Sound Event Classification (SEC) is concerned with automatic recognition and classification of sounds in the environment which include alarms, animal sounds, human activities and machine sounds. SEC finds its applications in the real world in smart surveillance, urban sound, healthcare support system, and intelligent multimedia analysis. Nevertheless, traditional SEC methods using handcrafted features or convolutional neural networks (trained in their entirety) tend to be limited in the generalization ability as well as being highly sensitive to noise and overfit since labeled audio datasets are relatively small. To eliminate these constraints, the present work suggests a hybrid structure of sound event classification that gathers pretrained deep acoustic features extraction with ensemble learning. To produce deep acoustic embeddings with audio signals, a Pretrained Audio Neural Network (PANN) using CNN14 architecture trained on large-scale AudioSet is used as a fixed feature extractor to make robust deep acoustic representations of 2048 dimensions. These embeddings are then categorized into groups by an XGBoost classifier which is more adept at dealing with complicated decision boundaries and is more robust on small datasets. This workflow avoids the training deep networks entirely and overfitting is also drastically reduced. The suggested model is tested on ESC-50 environmental sound dataset, which is composed of 2000 audio samples divided into 50 sound classes and tested on the official 5-fold cross-validation setup. The results of the experiments show that the mean classification accuracy was 90.45, and the precision, recall, and F1-scores were similar in all the classes. The findings support the fact that the combination of pretrained acoustic representations with ensemble learning is an effective and credible solution to environmental sound event classification.
Introduction
Sound Event Classification (SEC) focuses on identifying and categorizing environmental sounds, which are highly diverse, unstructured, and often unpredictable. SEC is important for real-world applications such as smart surveillance, urban noise monitoring, healthcare and assisted living, multimedia indexing, robotics, and smart homes. However, challenges such as noise, overlapping sound sources, variable durations, and limited labeled data make SEC a complex research problem.
Early SEC approaches relied on handcrafted acoustic features (e.g., MFCCs, spectral and temporal features) combined with traditional machine learning classifiers like SVMs and Random Forests. While effective in controlled settings, these methods struggled with noise and complex acoustic patterns. Deep learning methods, especially CNNs trained on spectrograms, improved performance by learning features automatically but require large datasets and high computational resources, often leading to overfitting on small datasets.
To address these limitations, the proposed study introduces a hybrid SEC framework that combines deep feature extraction and ensemble learning. Pretrained Audio Neural Networks (PANNs) with the CNN14 architecture are used to extract high-level, 2048-dimensional acoustic embeddings from preprocessed audio. These embeddings are then classified using XGBoost, a gradient boosting ensemble algorithm known for strong performance and resistance to overfitting on medium-sized datasets.

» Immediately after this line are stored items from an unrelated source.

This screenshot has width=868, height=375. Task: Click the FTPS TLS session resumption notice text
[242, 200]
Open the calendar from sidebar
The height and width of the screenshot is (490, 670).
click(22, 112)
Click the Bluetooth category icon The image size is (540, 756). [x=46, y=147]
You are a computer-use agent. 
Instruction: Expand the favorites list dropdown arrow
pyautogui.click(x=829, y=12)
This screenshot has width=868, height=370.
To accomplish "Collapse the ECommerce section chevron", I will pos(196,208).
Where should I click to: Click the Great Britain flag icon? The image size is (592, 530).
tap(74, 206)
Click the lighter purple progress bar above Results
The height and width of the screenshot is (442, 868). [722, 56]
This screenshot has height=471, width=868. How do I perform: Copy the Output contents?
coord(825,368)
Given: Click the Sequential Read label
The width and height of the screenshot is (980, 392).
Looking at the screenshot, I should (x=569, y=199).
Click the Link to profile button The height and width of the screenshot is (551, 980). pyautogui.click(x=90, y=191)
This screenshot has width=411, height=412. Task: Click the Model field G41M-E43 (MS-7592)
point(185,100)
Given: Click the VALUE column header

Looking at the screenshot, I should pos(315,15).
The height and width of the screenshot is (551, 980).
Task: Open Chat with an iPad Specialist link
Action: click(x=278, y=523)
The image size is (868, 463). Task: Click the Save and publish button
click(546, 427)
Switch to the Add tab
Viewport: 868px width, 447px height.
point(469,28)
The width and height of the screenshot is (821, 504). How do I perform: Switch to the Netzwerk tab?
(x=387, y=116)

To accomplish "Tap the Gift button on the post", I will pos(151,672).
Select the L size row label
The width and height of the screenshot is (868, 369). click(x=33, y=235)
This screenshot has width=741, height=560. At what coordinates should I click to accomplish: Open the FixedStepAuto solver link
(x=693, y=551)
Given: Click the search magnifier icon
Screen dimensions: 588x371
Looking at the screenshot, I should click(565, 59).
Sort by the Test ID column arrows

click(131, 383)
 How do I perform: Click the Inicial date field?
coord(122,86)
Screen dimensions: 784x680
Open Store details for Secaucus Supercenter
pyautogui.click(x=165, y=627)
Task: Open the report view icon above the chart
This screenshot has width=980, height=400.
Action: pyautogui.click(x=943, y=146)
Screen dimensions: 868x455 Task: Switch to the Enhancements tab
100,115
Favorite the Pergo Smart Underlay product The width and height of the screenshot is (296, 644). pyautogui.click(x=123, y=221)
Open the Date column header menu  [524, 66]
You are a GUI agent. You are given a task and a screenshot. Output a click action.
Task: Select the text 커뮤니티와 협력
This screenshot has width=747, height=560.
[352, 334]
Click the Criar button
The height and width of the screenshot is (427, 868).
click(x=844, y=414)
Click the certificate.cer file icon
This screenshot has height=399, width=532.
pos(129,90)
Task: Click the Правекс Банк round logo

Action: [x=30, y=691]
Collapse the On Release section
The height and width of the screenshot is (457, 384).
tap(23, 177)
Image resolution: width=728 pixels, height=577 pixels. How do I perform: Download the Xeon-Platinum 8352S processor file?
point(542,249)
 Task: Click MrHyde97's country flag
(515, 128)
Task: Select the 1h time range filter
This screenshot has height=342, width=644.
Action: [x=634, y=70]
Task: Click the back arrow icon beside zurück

The system is evaluated using the ESC-50 environmental sound dataset, which contains 2,000 balanced audio samples across 50 classes, following an official 5-fold cross-validation protocol. Performance is measured using accuracy, precision, recall, and F1-score. Experimental results show consistent and strong classification performance, achieving an average accuracy of 90.45% across folds, demonstrating the robustness and effectiveness of the proposed hybrid framework for sound event classification, particularly in data-limited scenarios.
Conclusion
Environmental sound event classification is concerned with the automatic detection of sound events based on the signal of real-world audio. Environmental sounds are very heterogeneous, unorganized and most of the time are influenced by surrounding sounds and thus it is difficult to classify them correctly. Recent developments in deep learning have also enhanced performance through automatic learning of features using time-frequency representations, but there is high cost in terms of large labeled datasets and high computational cost to train deep models in mode. Transfer learning has therefore been introduced as one of the solutions to these challenges, by utilizing the benefit of using pretrained models on large-scale audio datasets. This paper is an experiment using Pretrained Audio Neural Network (PANN) as a CNN14 architecture to obtain the high-level acoustic embedding of an event, which reflects critical temporal and spectral features of sound events. Ensemble based XGBoost classifier is then used to classify these deep features which improves robustness and generalization.